::: Seitenauszug :::

Bernd Kortmann / Günther G. Schulze (Hg.)
Unsere Welt nach der Pandemie – Perspektiven aus der Wissenschaft
Wie sieht die Welt nach Corona aus? Was bleibt von der Krise? Führende Wissenschaftler*innen aus Geistes-, Sozial-, Natur- und Lebenswissenschaften geben Antworten und Orientierung.
Die Weltordnung nach Corona
Nicht nur unser lokales Zusammenleben erfährt große Einschnitte durch die Corona-Pandemie. Auch globale Ordnungen werden zwingend neu ausgehandelt.
Der Globalhistoriker Jürgen Osterhammel zieht aus der Pandemiegeschichte fünf Schlussfolgerungen: Seuchen gehören zur historischen Normalität, sie nutzen die Logistik ihrer Zeit, die Reaktion auf die Krise war immer weniger global als die Krise selbst, für das Individuum ist die Pandemie ein abstraktes Konstrukt und die Seuchenbekämpfung folgt den seit dem 15. Jahrhundert praktizierten Mustern. Er beschreibt dann die Corona-Pandemie im globalen Krisenkontext, der charakterisiert ist durch eine zunehmende Abkehr vom Multilateralismus und die Übernahme des »my country first«-Politikansatzes. Die dringlicher werdende Global Governance wird durch Corona schwieriger.
Der Ökonom und China-Experte Bert Hofman beschreibt die Geschichte des amerikanisch-chinesischen Dualismus und den Aufstieg Chinas zur globalen Macht. Er beschreibt die Wirkung der Corona-Pandemie auf die Weltordnung – China wird außenpolitisch durchsetzungsfähiger und im Inland repressiver, der sino-amerikanische Antagonismus wird sich durch die ausgelöste Wirtschaftskrise verschärfen, was zu stärkerer wirtschaftlicher Abgrenzung des Westens führen könnte. Die Lösung globaler Probleme wie besonders des Klimawandels dürfte schwerer werden.

:::

■ **Die Aufgabe**
Könnten Sie aus dem Seitenauszug den Abschnitt wörtlich herausschreiben, der mit den Worten „Unsere Welt nach“ beginnt und mit „Antworten und Orientierung.“ endet?

::: Bereitgestellte Einträge :::

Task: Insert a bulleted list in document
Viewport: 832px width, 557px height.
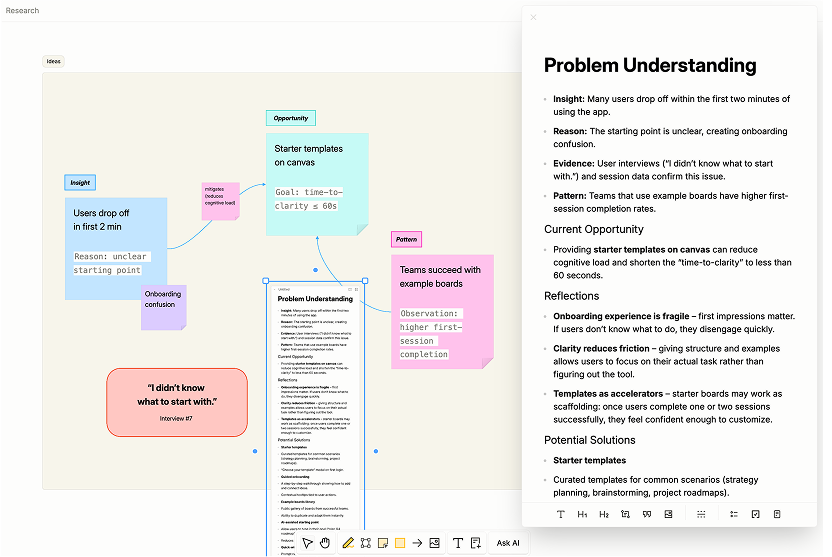Action: point(733,514)
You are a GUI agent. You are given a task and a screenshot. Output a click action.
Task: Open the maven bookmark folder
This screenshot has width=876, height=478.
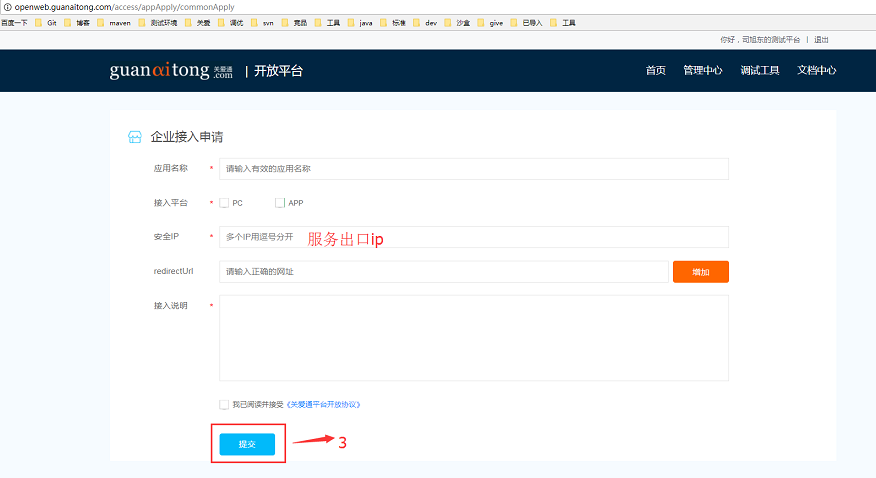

:::

■ **Schriftliche Lösung**
Unsere Welt nach der Pandemie – Perspektiven aus der Wissenschaft
Wie sieht die Welt nach Corona aus? Was bleibt von der Krise? Führende Wissenschaftler*innen aus Geistes-, Sozial-, Natur- und Lebenswissenschaften geben Antworten und Orientierung.